By: Kourtney Meldrum

From a young age, October 31st—the day of haunting and sugar-induced comas—is a long-awaited occasion. But as we get older meaning of Halloween changes for us.

All Hallows’ Eve becomes less focused on a fun evening of trick-or-treating and more focused on being able to get dressed and have a good time with your friends—usually still with more treats and fewer tricks involved. Though this doesn’t come without its own set of haunting repercussions—especially for women. On a night where individuals find the excuse to get a little bit scary, drink a little bit too much, and hide their own identity, things can often go wrong.

It’s important to keep this in mind when you head out this Halloween. It’s wrong and it’s disturbing, but make sure you always keep your guard up and you’re aware of what’s happening in your surroundings when you’re out.

 

Costume Choices

Women’s costumes have come under criticism year and year again for being too slutty or skanky. If you feel good, if you feel comfortable, then you should be able to go out on the town feeling your best without “asking for it.” If you feel great, wear it. On the other hand, be aware if your costume is culturally insensitive or could come across hurtful to others you should think about how that may make others feel. In that case, you should consider another option.  

 

Where You Go

It may seem overkill, but do some research before you buy your tickets or set a concrete plan for your night out. What kind of clientele does that institution usually hold? Do they host an environment that you’ll feel safe and comfortable in? What area of town is it in? Is it easy to access by transit, or would you be walking? Has this place had any kind of incidents before, and how did they handle them? It’s best to know beforehand what you’re getting yourself into. Or better yet pick somewhere else if you don’t think you’ll feel totally safe there.

 

Be Aware

This seems obvious, but it can’t be stressed enough. Be aware of who is around you, of where your friends are, or where the nearest exits are, of who is talking to you and what they are saying, of who is offering you drinks and where they have come from. This is not saying need to be paranoid. This is saying you need to try to be aware.

 

Who You’re With

Go out with friends who you trust. Also, go out with friends who you’re going to have a good time with. When you make your plans, make them with friends who you know are going to look out for you and are going to make sure that you get home safe with them and not leave you stranded at the club with your phone in their purse.
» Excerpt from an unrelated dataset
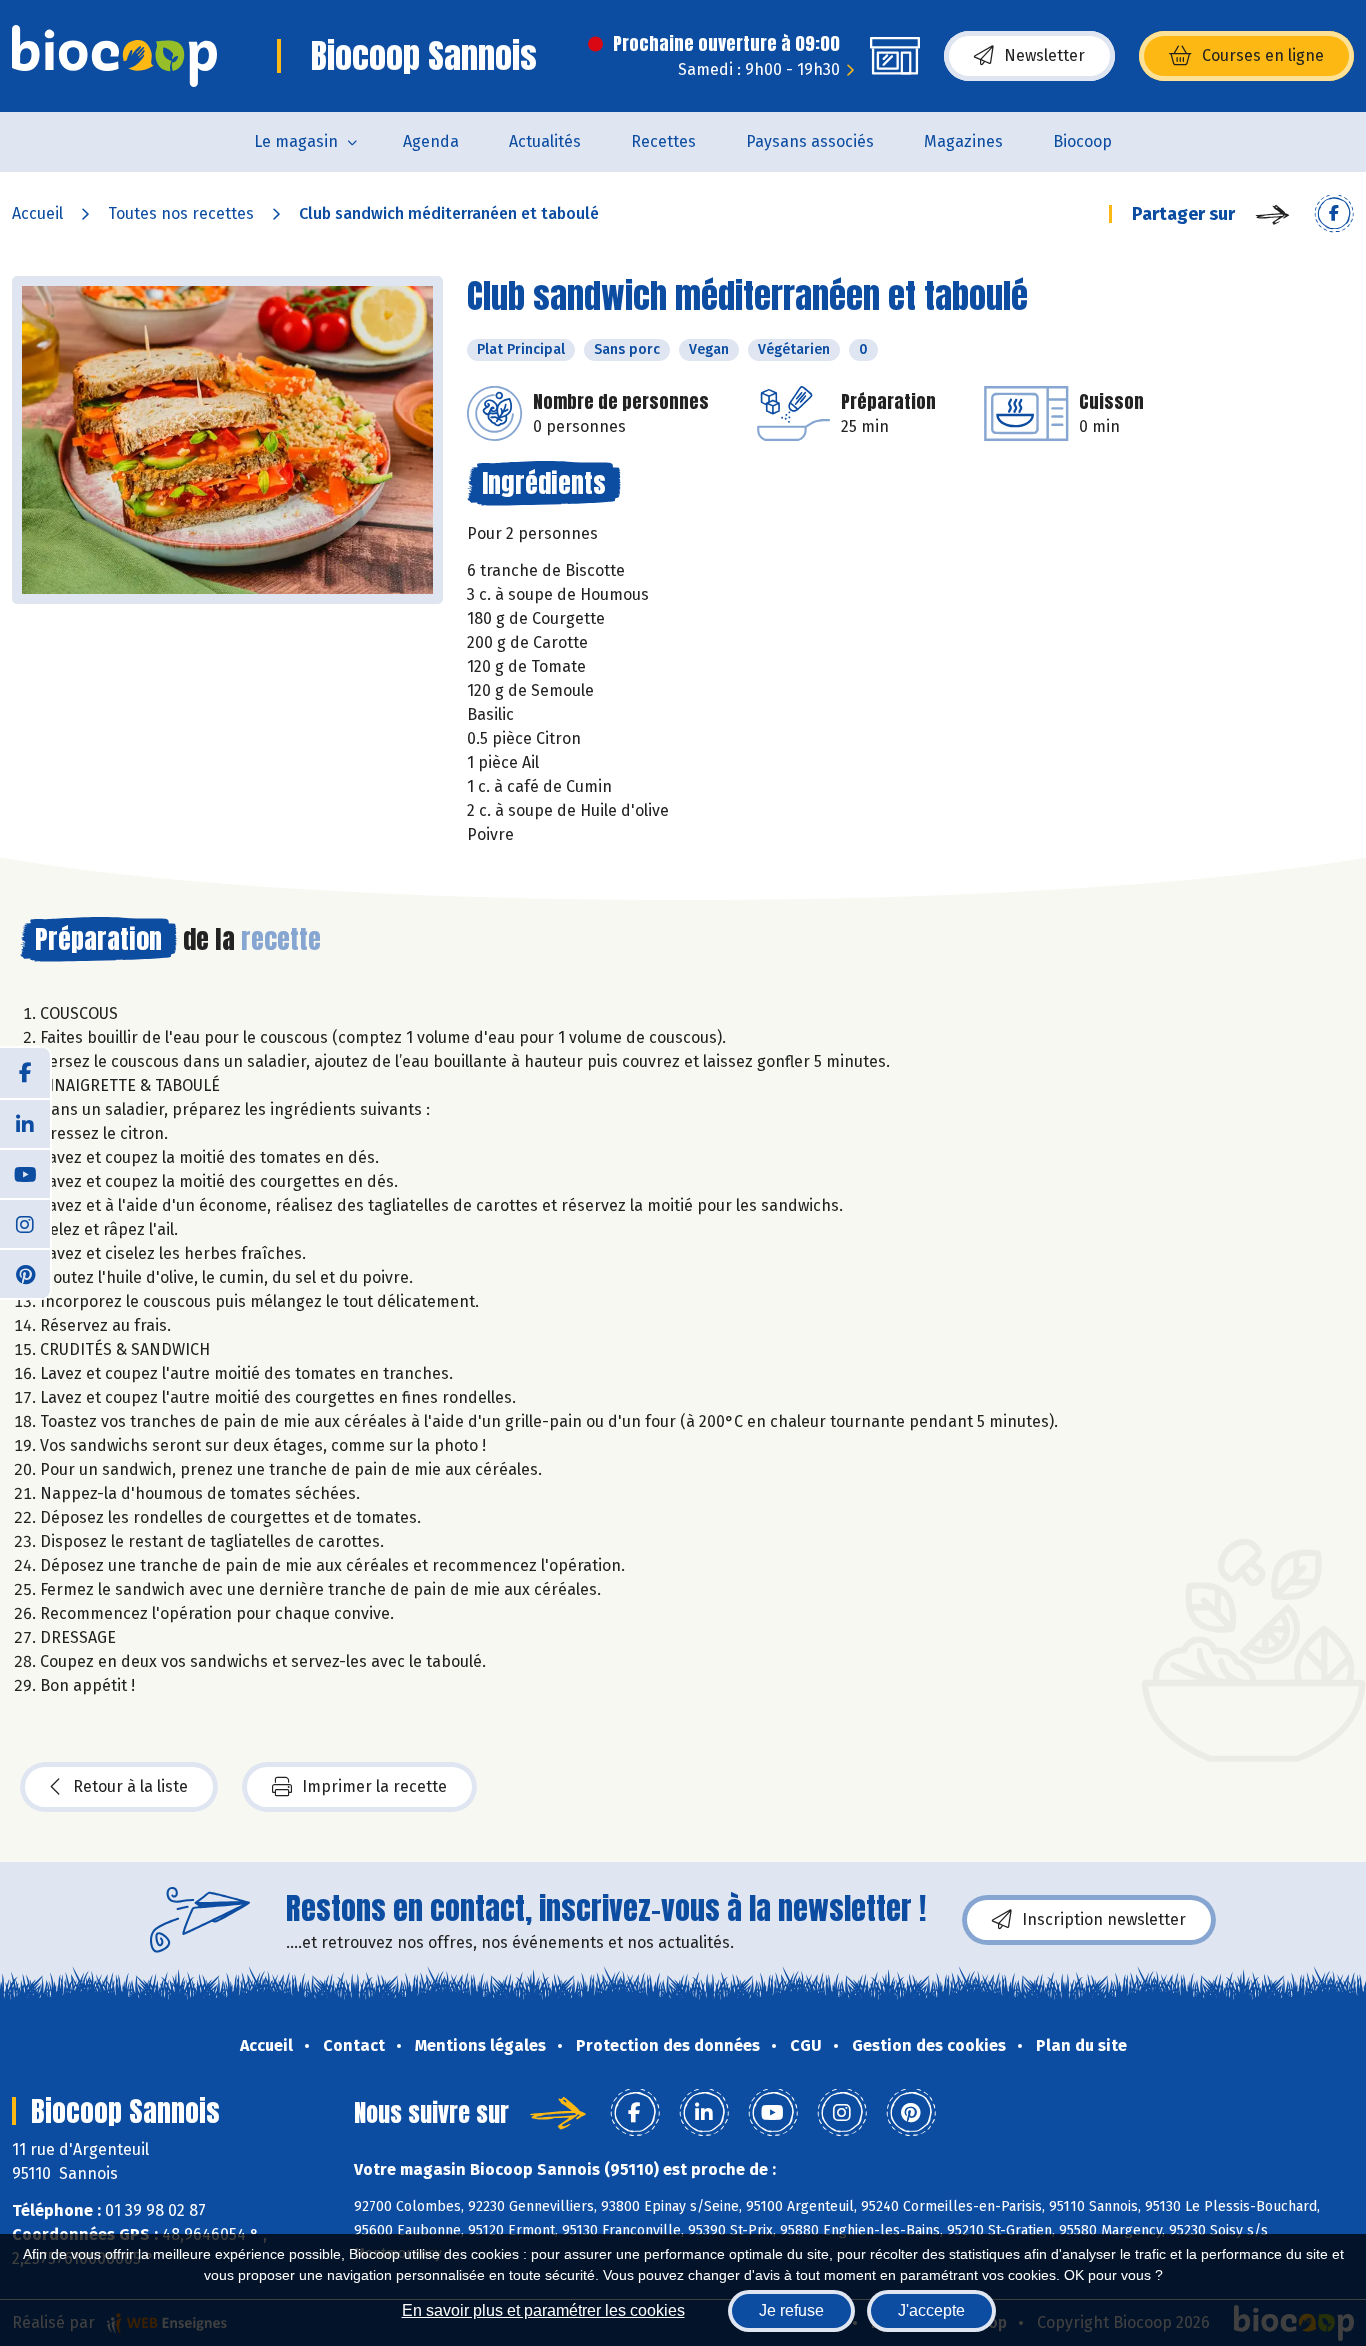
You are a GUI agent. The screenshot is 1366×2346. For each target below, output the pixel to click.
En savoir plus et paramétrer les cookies (543, 2310)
That’s never a fun situation to figure out.

 

Be Smart

Always make sure your phone is charged, that you have a reliable way of getting home and that you have cash on you in case you need it. Never take a drink that you never saw be poured, never leave your drink out of your sight, and avoid individuals in masks. Stay in groups, don’t take shortcuts to get to your destination, and don’t be afraid of asking for help if someone is bothering you. Halloween is meant to be spooky and scary. But some of the terrifying parts of the holiday aren’t the masks or the gore, it’s the events that take place that takes advantage of individuals under the mask of what Halloween is. Until this isn’t acceptable, it’s important to be aware, to follow your gut, and for all of us to look out for each other- and speak up when we see something.